Amid criticism, foreign worker permits scrutinized

A program that enables B.C. mining companies to hire temporary foreign workers to fill labor shortages is under review

The federal government is reviewing a program that enables employers, including B.C. mining companies, to hire temporary foreign workers to fill labor shortages.

The review was launched after HD Mining Ltd. obtained permission to hire hundreds of Chinese workers for exploration at the site of an underground coal mine near Tumbler Ridge, B.C.

“We are not satisfied that sufficient efforts were made to recruit or train Canadians interested in these jobs,” said Diane Finley, Minister of Human Resources and Skills Development Canada (HRSDC), in a statement on Thursday, Nov. 8.

“It is clear to our government that there are some problems with the Temporary Foreign Worker Program.”

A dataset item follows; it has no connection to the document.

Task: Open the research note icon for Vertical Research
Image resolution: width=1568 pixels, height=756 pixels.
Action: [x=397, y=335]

Federal approval of the permits drew immediate criticism and condemnation from labor unions and political leaders.

“It’s just ridiculous to be filling potentially thousands of B.C. mining jobs with foreign workers when unemployment remains stubbornly high in many parts of Canada, including here in our riding,” said Nathan Cullen, MP for Skeena-Bulkley Valley, in a statement on Oct. 31.

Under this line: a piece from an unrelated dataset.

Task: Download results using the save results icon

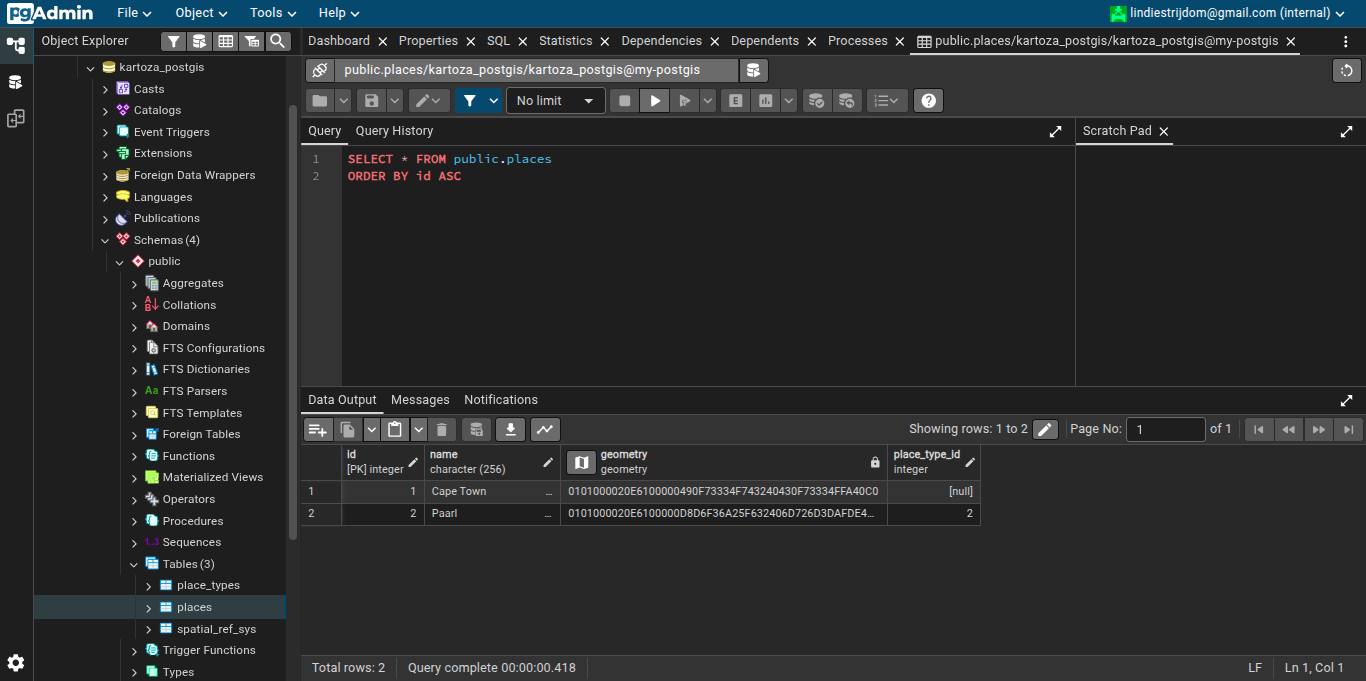Action: [510, 430]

A spokesperson for HRSDC described the program as “an option of last resort” that requires employers to “demonstrate that they have made fair and extensive efforts to recruit and train Canadians” before they can hire temporary foreign workers.

“Our government believes that Canadians must always have first crack at job opportunities in Canada,” said Finley.

As of Oct. 29, 2012, there were 19 active mines in B.C., incuding nine metal mines – gold, silver, copper, zinc, lead and molybdenum – and 10 coal mines, according to the Ministry of Energy, Mines and Natural Gas.

In addition to mining companies, temporary foreign workers are recruited by the province’s agricultural sector. Even B.C. Hydro, a Crown corporation, is experiencing labor shortages and hires foreign workers to help install electrical lines, explained John Rustad, MLA for Nechako Lakes.

“We’re in a situation in B.C. where, if we don’t have foreign workers that come in, those projects will not go forward,” he said.

“There aren’t enough people available to do the job.”